Benefits of Strength Training by Anna Holmes

There are still many misconceptions for females to lifting heavy weights in the gym and many women believe that workouts with lots of cardio training is the best way to burn fat. I would like to tell you a little bit about the benefits of ‘weight training’ whilst also tackling misconceptions and help you to understand the true benefits that strength training will have on your overall health. 

For me, my journey has been vast! Never did I think I would be able to say I learnt the basics of a ‘Clean and Jerk’ technique by pressing a friend of mine over my head! As a member of the University Cheerleading squad I learnt the fundamental elements of lifting, throwing, catching and tumbling – but I am not talking about weights here I am talking about lifting, throwing and catching people! 

Pressing one of my friends overhead whilst they complete a ‘back tuck’ from a ‘basket toss’ is what I am talking about! Believe it or not this is most definitely where I built a foundation of full body strength and is what got me into lifting weights in the gym.

For the last 8 years I have been addicted, to improving and to progressing my body, pushing myself to the limit and learning about my own capabilities and strengths. Being strong as a woman really is so empowering! I have competed in 4 bodybuilding “Bikini’ shows, various “Strongman” events, I currently enjoy launching heavy stones off the floor and pulling cars!

One take away message from this if any is that; ‘females simply do not have enough testosterone to build huge amounts of muscle, in truth it is very difficult for a female to achieve a more muscular appearance naturally, so do not be afraid to push your body hard inside the gym. The weights room is not just for boys ;)’  Trust me; once you start to understand how powerful and resilient the female body can be, your enjoyment in the entire journey changes. 

Here are my top 5 benefits to strength training:

1. Fat burning – Weight training effectively burns energy hours after training and prolonged hours of cardio does not inflict enough stress on the body systems or produce enough lactic acid to lose those unwanted bulges! Weight training promotes energy burn whilst exercising but also hours after training. Alongside the correct nutrition the body is able to maintain lean muscle mass. Take note: More muscle = Higher rate of metabolism = More calories burnt at rest. It’s a ‘win win’ situation.
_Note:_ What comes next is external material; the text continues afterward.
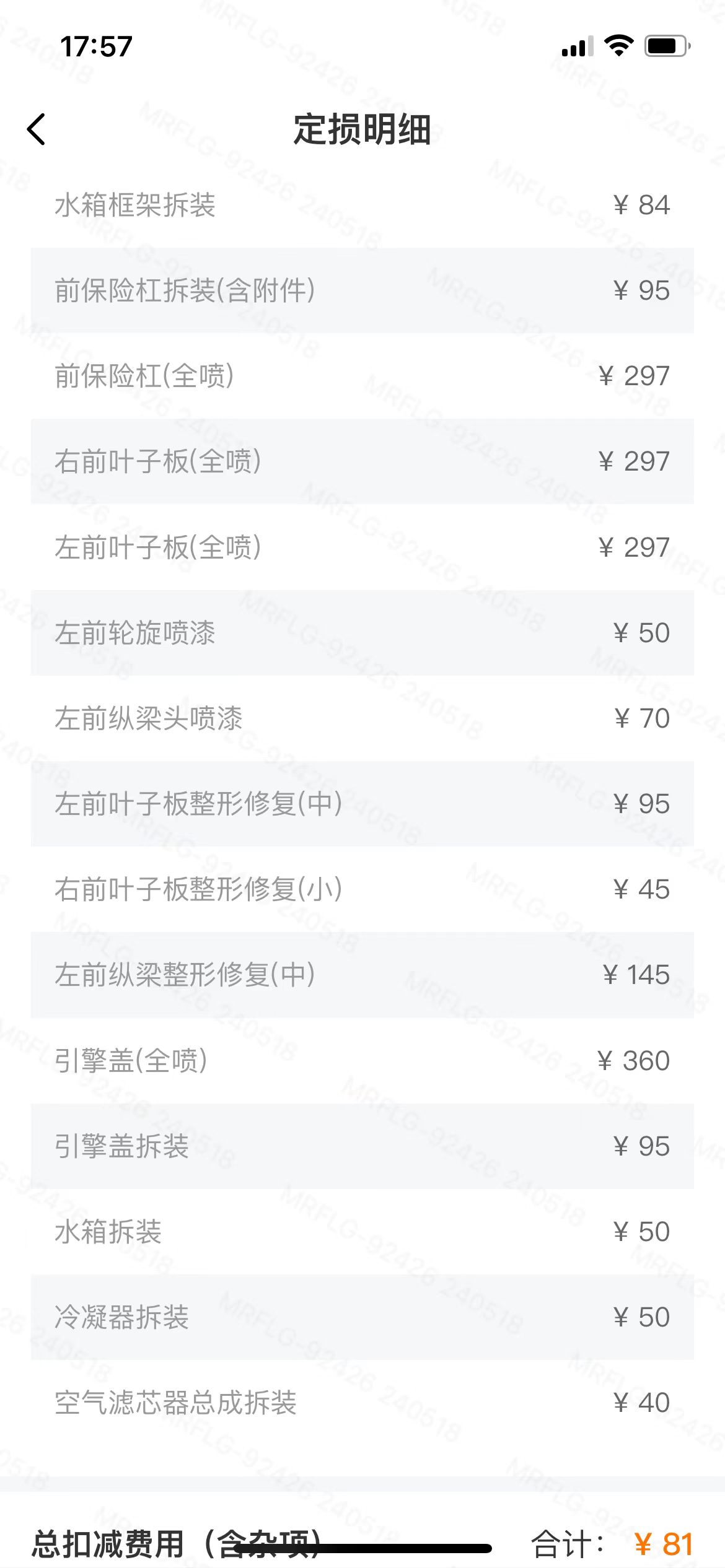The image size is (725, 1568).
Task: Tap the cellular signal bars icon
Action: pyautogui.click(x=577, y=46)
2. Improve your overall health
Building a strong lean muscle mass not only sculpts your body but gives your immune system a boost. When we become sick and our body becomes stressed, and the body’s nutritional demands change. In order to support the immune system and contribute towards recovery, your body requires protein – and a lot of it.  Diet alone won’t supply the amount of protein required to defend against illness. You body will find protein reserves from your muscle mass.

3. Osteoporosis – This disease is becoming an increasing worry for younger adults due to the sedentary lifestyles of the population. With lack inactivity this medical condition causes bones to become brittle and fragile from loss of tissue as a result of hormonal changes. Heavy weight training increases bone density, thus stimulates positive hormonal responses on the body. 

4. Daily Life – The more we move the more able we become, i.e your daily tasks, such as, carrying your child upstairs or your shopping home from the supermarket in one go. By improving total body strength, you reduce the risk of injury, optimise health; prevent diseases and function better on a day-to-day basis. Think past transforming your physique and think more about creating yourself a healthier lifestyle to improve the longevity of your life.

5. Superwoman – Lifting weights can create a true sense of empowerment, a boost in self confidence a toned and more sculpted body. Feeling strong as a women empowerment provides a sense of self-worth, strength, esteem, power and authority. 

Why not give this following lower body workout a go… 

Workout A Lower:

A) Squat 4×10 reps
     Rest 90s between sets

B1) Lying leg curl 4×10
B2) Dumbbell reverse lunge 4×10 – each leg
     Rest 45s between sets

C) Leg Press Neutral 4×15
    Rest 90s between sets

D) Smith Machine Hip Thrust 4×15
    Rest 60s – Final set try a ‘rest pause’ method; rest for 15s then go again as many reps as you can to failure!